▶ **DOCUMENT TEXT**:
________

Linear Regression As Probability Model


Lecture 07

February 6, 2026

Review

OLS Estimates

  • If the linear model is true, OLS gives unbiased parameter estimates and (unconditionally) unbiased predictions.
  • Linear regression is often treated as magic. It is not: estimates are sensitive to data distributions and included variables.

Linear Regression As A Probability Model

Probabilistic Assumptions for LR

\[ y = \underbrace{\sum_j \beta_j x^j_i}_{\mathbb{E}[y | x^j]} + \underbrace{\varepsilon_i}_{\text{noise}}, \quad \varepsilon_i \sim N(0, \sigma^2) \]

  1. \(\mathbb{E}[y | x^j]\): Best linear prediction of \(y\) conditional on choice of predictors \(x^j\).
  2. The noise defines the probability distribution (here: Gaussian) of the observations: \(y \sim N(\sum_j \beta_j x^j_i), \sigma^2).\)

Why Add Distributional Assumptions?

The distributional assumption of independent Gaussian residuals is strong. Why would we add this?

  1. We can obtain \(\hat{\beta}\) and \(\hat{\sigma}\) through maximum likelihood. Maximum likelihood works for most probability models and is asymptotically efficient.
  2. Can estimate sampling distributions, distributions of predictions, other statistical quantities.

Why Linear Models?

Two main reasons to use Gaussian noise:

  1. Inferential: “Least informative” distribution assuming only finite mean/variance;
  2. Generative: Central Limit Theorem (summed fluctuations are asymptotically normal)

Weight stack Gaussian distribution

Source: r/GymMemes

Central Limit Theorem

If

  • \(\mathbb{E}[X_i] = \mu\)
  • and \(\text{Var}(X_i) = \sigma^2 < \infty\),

\[\begin{aligned} \lim_{n \to \infty} \sqrt{n}(\bar{X}_n - \mu ) &= \mathcal{N}(0, \sigma^2) \\ \Rightarrow & \bar{X}_n \overset{\text{approx}}{\sim} \mathcal{N}(\mu, \sigma^2/n) \end{aligned}\]

Central Limit Theorem (More Intuitive)

For a large enough set of samples:

The sampling distribution of a sum or mean of random variables is approximately normal distribution, even if the random variables themselves are not.

________

▶ **ENTRIES SHOWN**:
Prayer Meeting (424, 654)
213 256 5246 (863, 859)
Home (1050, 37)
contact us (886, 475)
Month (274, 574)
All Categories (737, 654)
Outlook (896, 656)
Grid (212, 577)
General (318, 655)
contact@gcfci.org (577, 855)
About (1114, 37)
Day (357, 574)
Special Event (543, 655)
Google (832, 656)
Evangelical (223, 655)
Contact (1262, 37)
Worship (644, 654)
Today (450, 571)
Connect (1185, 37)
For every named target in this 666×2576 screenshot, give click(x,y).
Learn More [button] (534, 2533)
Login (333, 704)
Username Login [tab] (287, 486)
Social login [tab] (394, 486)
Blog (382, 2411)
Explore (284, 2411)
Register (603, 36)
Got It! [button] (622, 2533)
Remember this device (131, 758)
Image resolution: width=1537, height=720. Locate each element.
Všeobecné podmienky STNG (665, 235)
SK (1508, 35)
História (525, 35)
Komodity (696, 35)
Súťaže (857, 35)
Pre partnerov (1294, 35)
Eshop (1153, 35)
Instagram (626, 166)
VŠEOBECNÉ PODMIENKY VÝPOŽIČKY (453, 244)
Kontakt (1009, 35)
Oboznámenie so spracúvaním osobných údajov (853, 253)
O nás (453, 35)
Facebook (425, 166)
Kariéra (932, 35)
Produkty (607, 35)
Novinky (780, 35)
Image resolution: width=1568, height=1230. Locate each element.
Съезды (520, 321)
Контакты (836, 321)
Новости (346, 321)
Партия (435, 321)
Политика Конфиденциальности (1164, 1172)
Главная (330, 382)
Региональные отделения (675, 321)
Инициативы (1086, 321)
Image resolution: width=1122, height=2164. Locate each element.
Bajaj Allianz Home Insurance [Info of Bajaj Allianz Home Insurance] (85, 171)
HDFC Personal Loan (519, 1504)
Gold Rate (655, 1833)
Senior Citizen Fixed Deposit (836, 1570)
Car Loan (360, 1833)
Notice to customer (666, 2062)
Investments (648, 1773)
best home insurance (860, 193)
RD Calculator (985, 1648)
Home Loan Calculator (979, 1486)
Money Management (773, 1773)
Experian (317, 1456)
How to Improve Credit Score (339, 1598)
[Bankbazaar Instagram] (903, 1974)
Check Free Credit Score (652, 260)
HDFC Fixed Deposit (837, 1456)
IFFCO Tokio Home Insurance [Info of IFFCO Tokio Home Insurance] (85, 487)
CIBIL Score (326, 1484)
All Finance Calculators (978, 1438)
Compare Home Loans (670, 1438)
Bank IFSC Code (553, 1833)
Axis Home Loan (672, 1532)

________

▶ **SET PROBLEM A**:
According to the lecture notes on linear regression as a probability model, why add the assumption of independent Gaussian residuals? Answer in one to three sentences.
▶ **SET PROBLEM B**:
Reproduce verbatim the passage of the lecture notes from "The distributional assumption" up to and including "Why Linear Models?".
The lines that come after the lecture notes are separate material.

▶ **TASK SOLUTION A**:
With this assumption, \(\hat{\beta}\) and \(\hat{\sigma}\) can be obtained through maximum likelihood, which works for most probability models and is asymptotically efficient. It also allows estimation of sampling distributions, distributions of predictions, and other statistical quantities.

▶ **TASK SOLUTION B**:
The distributional assumption of independent Gaussian residuals is strong. Why would we add this?

  1. We can obtain \(\hat{\beta}\) and \(\hat{\sigma}\) through maximum likelihood. Maximum likelihood works for most probability models and is asymptotically efficient.
  2. Can estimate sampling distributions, distributions of predictions, other statistical quantities.

Why Linear Models?